The 2012 college football season is still months away, but those who oversee its coverage at The Sporting News did their best this week to turn some of the attention away from the NFL's concussion controversy, the NHL's Stanley Cup playoffs, the NBA's latest playoff injury and Josh Hamilton's home run derby at Camden Yards.
Ranking the 125 coaches of Football Bowl Subdivision teams was a pretty ambitious undertaking, and I'm sure it will cause quite a bit of chatter in places like Tuscaloosa, Ala., where Nick Saban was ranked at the top as well as other college towns where the folks are still dissecting spring practice and recruiting classes.
Which means not anywhere in the state of Maryland.
Not at Navy, where Ken Niumatalolo was given a pretty respectable ranking of 35th (right ahead of Auburn's Gene Chizik, who was basically trashed as a mediocre coach who won a national championship with a once-in-a-generation talent such as Cam Newton). And not at Maryand, where Susquehannock High School graduate Randy Edsall was picked No. 65 based largely on what he had done at Connecticut rather than what he had not done in his first season in College Park.
I was actually surprised by Niumatalolo's placement, but I wasn't by Edsall's. Had he stayed in Storrs and had a respectable season in 2011, I really believe that he and not Bill O'Brien would have been picked to succeed Joe Paterno at Penn State. I'm not sure Edsall would have cracked the top 10 in this ranking, but he might have been in the top 25. O'Brien, by the way, came in at No. 62.
Like James Franklin.
Two of the more interesting picks for Maryland fans were the former offensive coordinator Franklin, who after winning six games in his first season at Vanderbilt came in at No. 25 and former Texas Tech coach Mike Leach, who has yet to coach a game at Washington State after sitting out the past two seasons and was picked No. 17.
Based strictly on personal opinion, here are my choices for the most overrated and most underrated coaches on TSN's ranking.
Most overrated: Brian Kelly was picked No. 18, largely for what he did at Cincinnati rather than Notre Dame. The Bearcats were the best of a mediocre bunch in the Big East. Jim Grobe of Wake Forest was picked No. 31 despite being just one game over .500 with the Demon Deacons as well as in his overall career.
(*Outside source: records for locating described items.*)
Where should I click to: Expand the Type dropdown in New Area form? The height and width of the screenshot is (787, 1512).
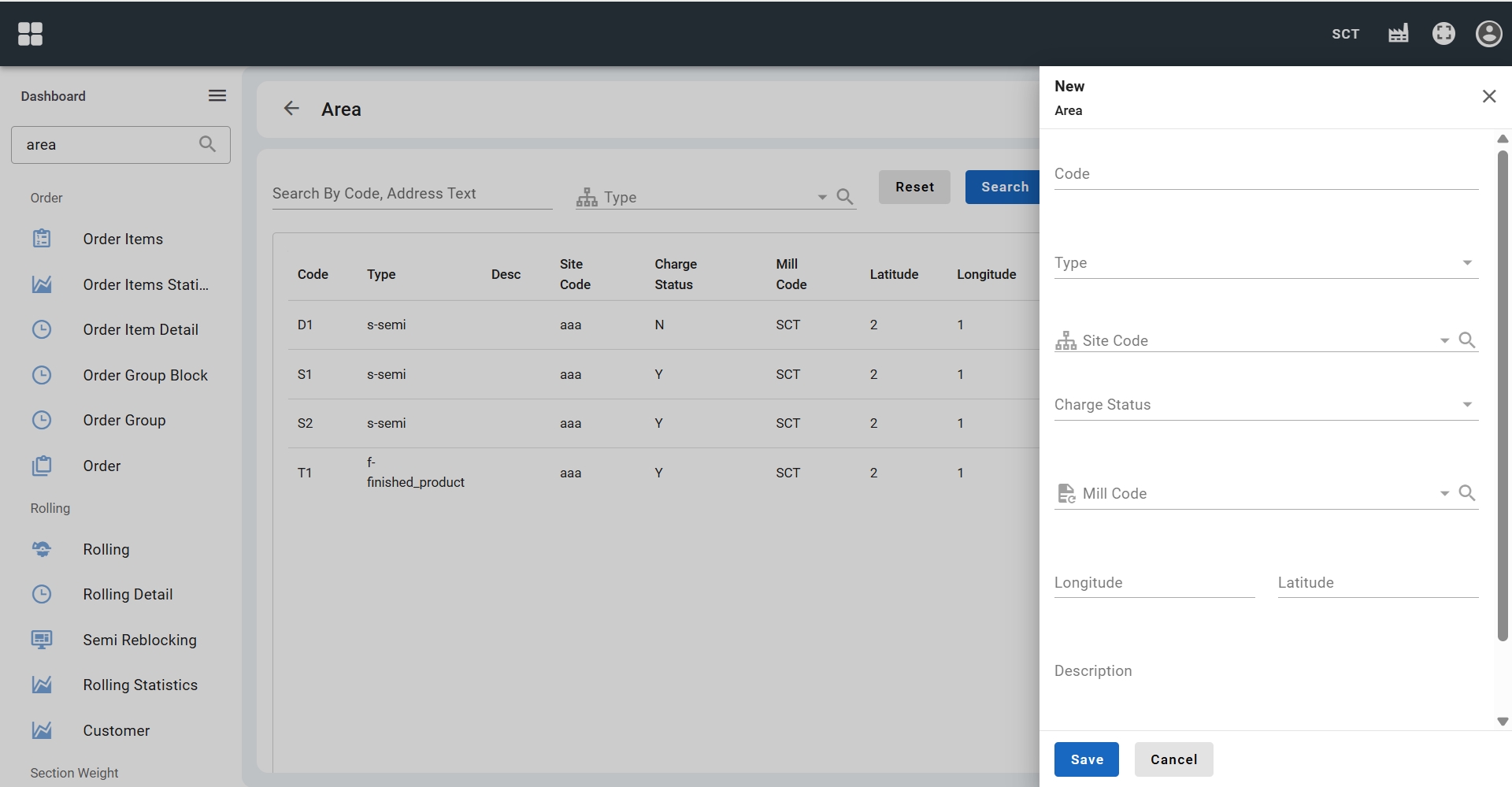(1466, 263)
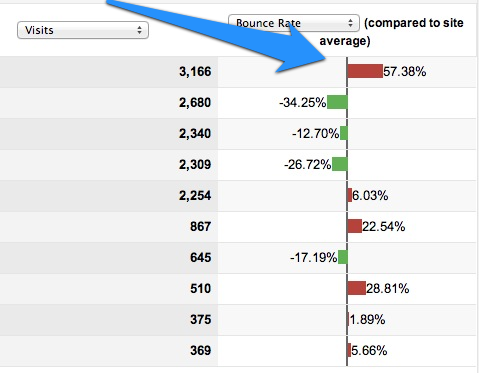Click the 867 visits row value
The width and height of the screenshot is (479, 373).
200,226
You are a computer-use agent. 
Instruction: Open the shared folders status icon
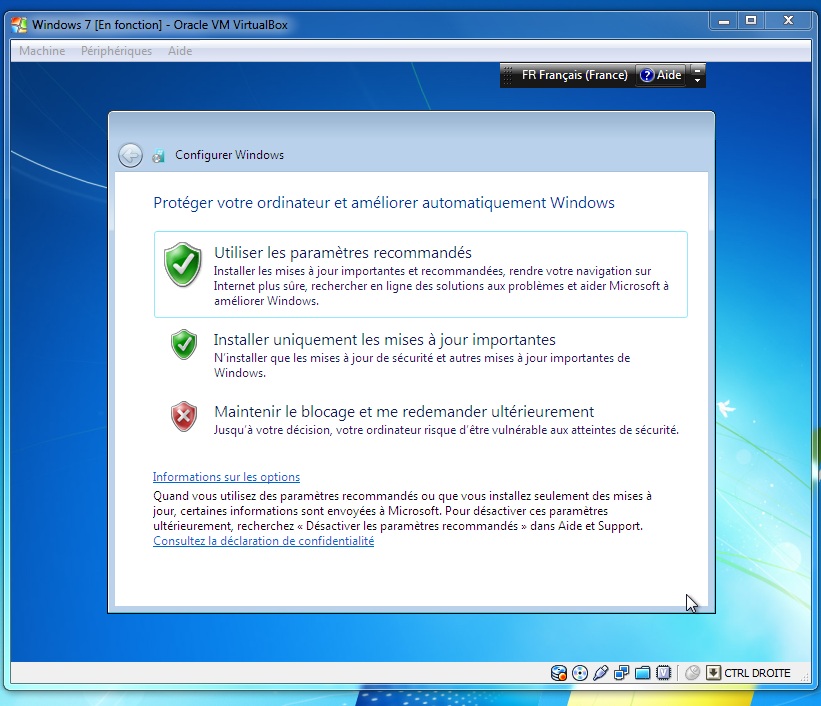tap(642, 673)
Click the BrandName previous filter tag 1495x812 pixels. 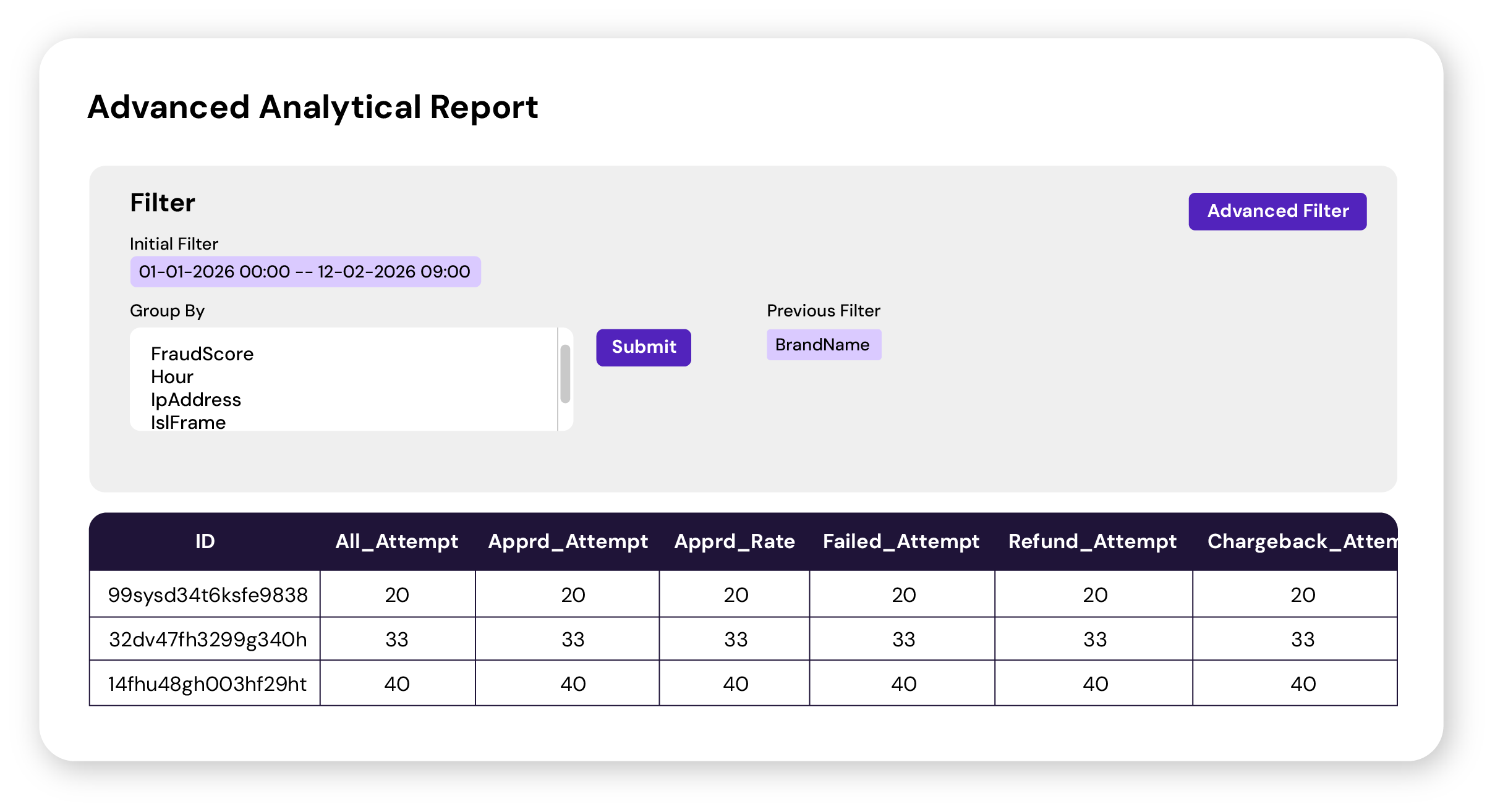[823, 345]
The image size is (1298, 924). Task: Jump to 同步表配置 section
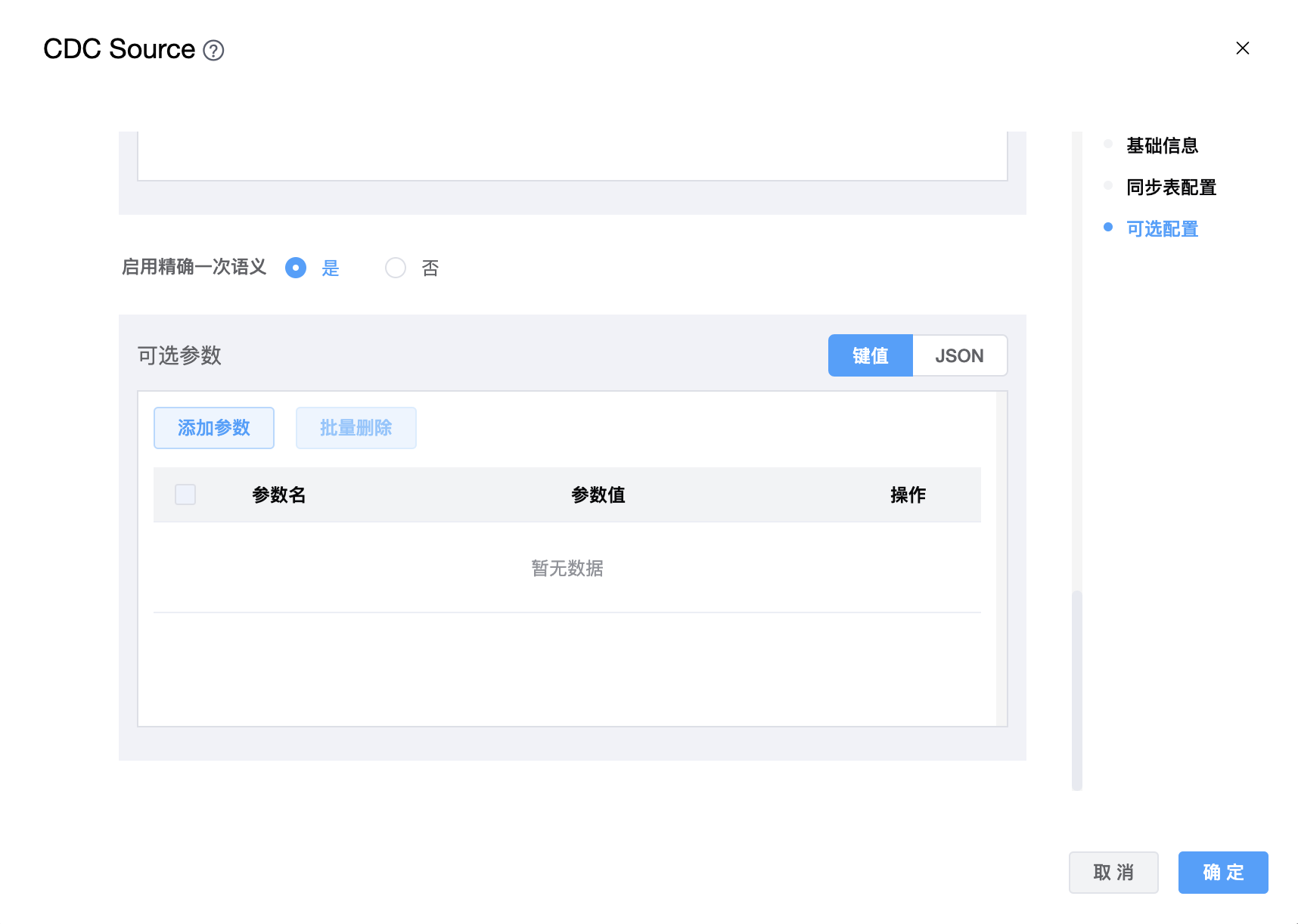1170,187
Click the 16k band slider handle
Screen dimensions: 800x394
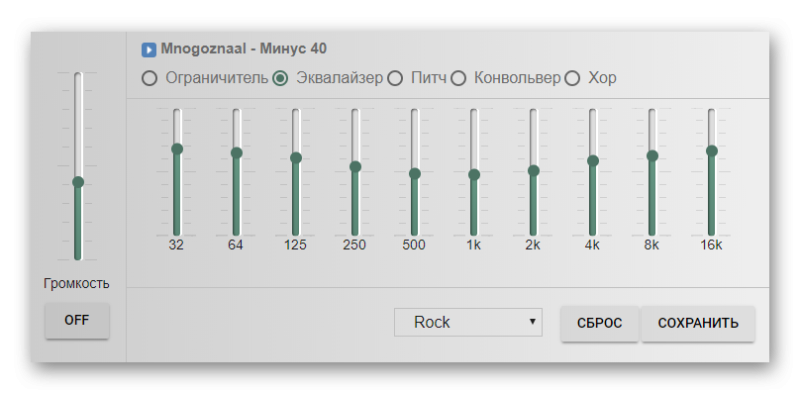712,151

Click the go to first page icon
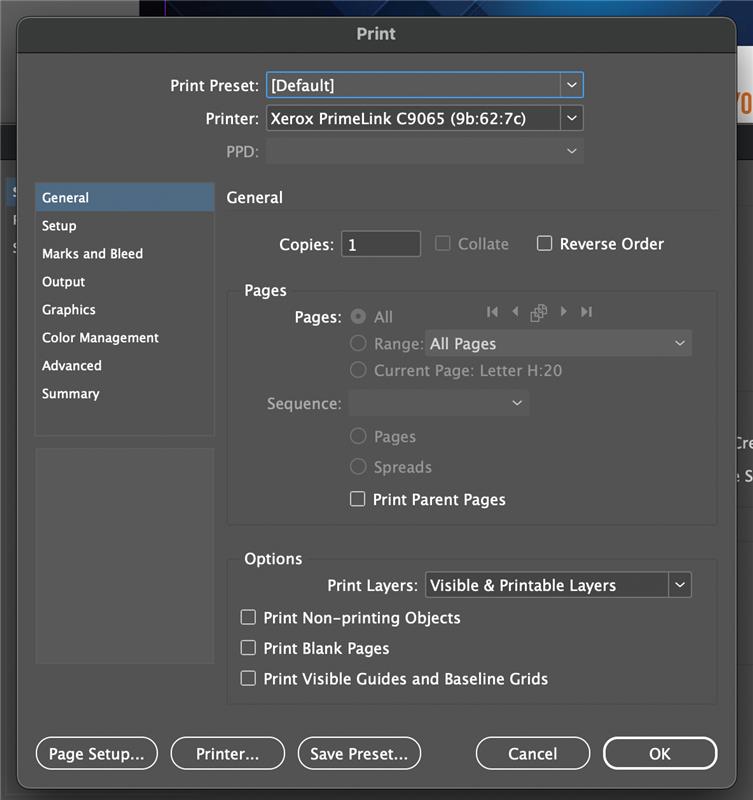(x=492, y=312)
Most underrated: Brett Bielema of Wisconsin was picked No. 12 after taking the Badgers to back-to-back Rose Bowl appearances. Georgia Tech's Paul Johnson was No. 19 despite what he he did at Georgia Southern and Navy before proving that you can win in a major conference with the triple option. Steve Addazio of Temple was picked No. 83, meaning that his team's 9-4 record in 2011 was mostly credited for former coach Al Golden (No. 34, now at Miami, which means his ranking should go down the next couple of years.)